Type out the listing again, exactly, with every line included.

Content starts

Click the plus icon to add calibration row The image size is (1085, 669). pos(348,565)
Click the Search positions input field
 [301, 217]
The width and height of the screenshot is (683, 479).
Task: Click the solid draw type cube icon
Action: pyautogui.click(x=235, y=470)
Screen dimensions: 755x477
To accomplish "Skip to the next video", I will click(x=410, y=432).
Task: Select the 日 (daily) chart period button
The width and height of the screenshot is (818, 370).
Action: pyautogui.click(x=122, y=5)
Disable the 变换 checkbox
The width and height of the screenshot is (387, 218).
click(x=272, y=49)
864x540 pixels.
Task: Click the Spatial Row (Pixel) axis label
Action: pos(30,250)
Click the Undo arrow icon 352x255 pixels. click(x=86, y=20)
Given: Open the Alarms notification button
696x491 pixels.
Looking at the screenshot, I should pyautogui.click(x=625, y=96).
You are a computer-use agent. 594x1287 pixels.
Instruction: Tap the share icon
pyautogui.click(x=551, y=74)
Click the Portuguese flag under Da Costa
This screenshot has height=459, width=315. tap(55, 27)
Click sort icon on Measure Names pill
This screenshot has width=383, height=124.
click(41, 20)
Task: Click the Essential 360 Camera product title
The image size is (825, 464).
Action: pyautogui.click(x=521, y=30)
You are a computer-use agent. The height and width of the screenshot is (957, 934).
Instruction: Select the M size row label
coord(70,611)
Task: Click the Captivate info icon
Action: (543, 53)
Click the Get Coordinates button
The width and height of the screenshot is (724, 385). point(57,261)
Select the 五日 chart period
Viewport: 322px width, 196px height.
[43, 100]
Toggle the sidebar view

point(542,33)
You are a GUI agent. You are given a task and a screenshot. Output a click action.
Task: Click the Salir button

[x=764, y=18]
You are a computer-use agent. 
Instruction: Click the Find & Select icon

Content ends

* [Problem solution]
Click the plus icon to add calibration row The image size is (1085, 669). pos(348,565)
Click the Search positions input field
 [301, 217]
The width and height of the screenshot is (683, 479).
Task: Click the solid draw type cube icon
Action: pyautogui.click(x=235, y=470)
Screen dimensions: 755x477
To accomplish "Skip to the next video", I will click(x=410, y=432).
Task: Select the 日 (daily) chart period button
The width and height of the screenshot is (818, 370).
Action: pyautogui.click(x=122, y=5)
Disable the 变换 checkbox
The width and height of the screenshot is (387, 218).
click(x=272, y=49)
864x540 pixels.
Task: Click the Spatial Row (Pixel) axis label
Action: pos(30,250)
Click the Undo arrow icon 352x255 pixels. click(x=86, y=20)
Given: Open the Alarms notification button
696x491 pixels.
Looking at the screenshot, I should pyautogui.click(x=625, y=96).
You are a computer-use agent. 594x1287 pixels.
Instruction: Tap the share icon
pyautogui.click(x=551, y=74)
Click the Portuguese flag under Da Costa
This screenshot has height=459, width=315. tap(55, 27)
Click sort icon on Measure Names pill
This screenshot has width=383, height=124.
click(41, 20)
Task: Click the Essential 360 Camera product title
The image size is (825, 464).
Action: pyautogui.click(x=521, y=30)
You are a computer-use agent. The height and width of the screenshot is (957, 934).
Instruction: Select the M size row label
coord(70,611)
Task: Click the Captivate info icon
Action: (543, 53)
Click the Get Coordinates button
The width and height of the screenshot is (724, 385). point(57,261)
Select the 五日 chart period
Viewport: 322px width, 196px height.
[43, 100]
Toggle the sidebar view

point(542,33)
You are a GUI agent. You are given a task and a screenshot. Output a click action.
Task: Click the Salir button

[x=764, y=18]
You are a computer-use agent. 
Instruction: Click the Find & Select icon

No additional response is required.